Указания и требования =>
Воспроизведите все записи ниже слово в слово, сохранив каждую строку без изменений.

Исходные данные =>
-*-

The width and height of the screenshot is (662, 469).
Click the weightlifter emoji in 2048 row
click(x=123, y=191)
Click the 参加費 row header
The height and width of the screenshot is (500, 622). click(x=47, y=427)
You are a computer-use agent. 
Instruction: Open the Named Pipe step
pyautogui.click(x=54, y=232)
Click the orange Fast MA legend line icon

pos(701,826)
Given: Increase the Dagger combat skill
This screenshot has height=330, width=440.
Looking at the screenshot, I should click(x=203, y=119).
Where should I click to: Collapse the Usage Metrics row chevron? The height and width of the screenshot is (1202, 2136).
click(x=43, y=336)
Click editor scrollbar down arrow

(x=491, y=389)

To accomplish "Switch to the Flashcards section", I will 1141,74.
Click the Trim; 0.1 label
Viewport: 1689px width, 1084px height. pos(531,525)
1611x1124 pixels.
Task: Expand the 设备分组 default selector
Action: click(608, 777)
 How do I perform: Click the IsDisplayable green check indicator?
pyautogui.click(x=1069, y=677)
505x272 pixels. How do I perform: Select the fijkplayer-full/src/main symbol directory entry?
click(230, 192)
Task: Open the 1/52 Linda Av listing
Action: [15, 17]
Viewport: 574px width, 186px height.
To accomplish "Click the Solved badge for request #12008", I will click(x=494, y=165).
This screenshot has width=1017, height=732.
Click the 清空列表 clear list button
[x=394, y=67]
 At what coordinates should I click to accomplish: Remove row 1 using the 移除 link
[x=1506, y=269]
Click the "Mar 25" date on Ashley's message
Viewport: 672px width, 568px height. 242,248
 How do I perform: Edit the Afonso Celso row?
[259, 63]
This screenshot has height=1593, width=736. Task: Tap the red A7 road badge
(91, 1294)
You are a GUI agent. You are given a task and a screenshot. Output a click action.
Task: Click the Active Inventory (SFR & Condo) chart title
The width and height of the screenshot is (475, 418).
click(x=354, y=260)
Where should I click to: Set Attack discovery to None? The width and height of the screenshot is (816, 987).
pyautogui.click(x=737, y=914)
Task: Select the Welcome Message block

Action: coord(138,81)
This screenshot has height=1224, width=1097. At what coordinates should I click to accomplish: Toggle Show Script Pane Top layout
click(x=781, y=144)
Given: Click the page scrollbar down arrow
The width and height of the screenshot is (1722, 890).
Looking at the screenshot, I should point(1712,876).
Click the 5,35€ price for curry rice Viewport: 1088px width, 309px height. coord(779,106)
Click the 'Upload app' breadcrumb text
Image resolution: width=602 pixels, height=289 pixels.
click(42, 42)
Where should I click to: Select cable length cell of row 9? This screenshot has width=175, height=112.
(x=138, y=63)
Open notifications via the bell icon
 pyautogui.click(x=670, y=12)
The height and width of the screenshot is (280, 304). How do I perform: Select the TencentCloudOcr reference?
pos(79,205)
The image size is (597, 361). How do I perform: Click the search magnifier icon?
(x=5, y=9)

-*-

Полный ответ =>
The width and height of the screenshot is (662, 469).
Click the weightlifter emoji in 2048 row
click(x=123, y=191)
Click the 参加費 row header
The height and width of the screenshot is (500, 622). click(x=47, y=427)
You are a computer-use agent. 
Instruction: Open the Named Pipe step
pyautogui.click(x=54, y=232)
Click the orange Fast MA legend line icon

pos(701,826)
Given: Increase the Dagger combat skill
This screenshot has height=330, width=440.
Looking at the screenshot, I should click(x=203, y=119).
Where should I click to: Collapse the Usage Metrics row chevron? The height and width of the screenshot is (1202, 2136).
click(x=43, y=336)
Click editor scrollbar down arrow

(x=491, y=389)

To accomplish "Switch to the Flashcards section", I will 1141,74.
Click the Trim; 0.1 label
Viewport: 1689px width, 1084px height. pos(531,525)
1611x1124 pixels.
Task: Expand the 设备分组 default selector
Action: click(608, 777)
 How do I perform: Click the IsDisplayable green check indicator?
pyautogui.click(x=1069, y=677)
505x272 pixels. How do I perform: Select the fijkplayer-full/src/main symbol directory entry?
click(230, 192)
Task: Open the 1/52 Linda Av listing
Action: [15, 17]
Viewport: 574px width, 186px height.
To accomplish "Click the Solved badge for request #12008", I will click(x=494, y=165).
This screenshot has width=1017, height=732.
Click the 清空列表 clear list button
[x=394, y=67]
 At what coordinates should I click to accomplish: Remove row 1 using the 移除 link
[x=1506, y=269]
Click the "Mar 25" date on Ashley's message
Viewport: 672px width, 568px height. 242,248
 How do I perform: Edit the Afonso Celso row?
[259, 63]
This screenshot has height=1593, width=736. Task: Tap the red A7 road badge
(91, 1294)
You are a GUI agent. You are given a task and a screenshot. Output a click action.
Task: Click the Active Inventory (SFR & Condo) chart title
The width and height of the screenshot is (475, 418).
click(x=354, y=260)
Where should I click to: Set Attack discovery to None? The width and height of the screenshot is (816, 987).
pyautogui.click(x=737, y=914)
Task: Select the Welcome Message block

Action: coord(138,81)
This screenshot has height=1224, width=1097. At what coordinates should I click to accomplish: Toggle Show Script Pane Top layout
click(x=781, y=144)
Given: Click the page scrollbar down arrow
The width and height of the screenshot is (1722, 890).
Looking at the screenshot, I should point(1712,876).
Click the 5,35€ price for curry rice Viewport: 1088px width, 309px height. coord(779,106)
Click the 'Upload app' breadcrumb text
Image resolution: width=602 pixels, height=289 pixels.
click(42, 42)
Where should I click to: Select cable length cell of row 9? This screenshot has width=175, height=112.
(x=138, y=63)
Open notifications via the bell icon
 pyautogui.click(x=670, y=12)
The height and width of the screenshot is (280, 304). How do I perform: Select the TencentCloudOcr reference?
pos(79,205)
The image size is (597, 361). How do I perform: Click the search magnifier icon?
(x=5, y=9)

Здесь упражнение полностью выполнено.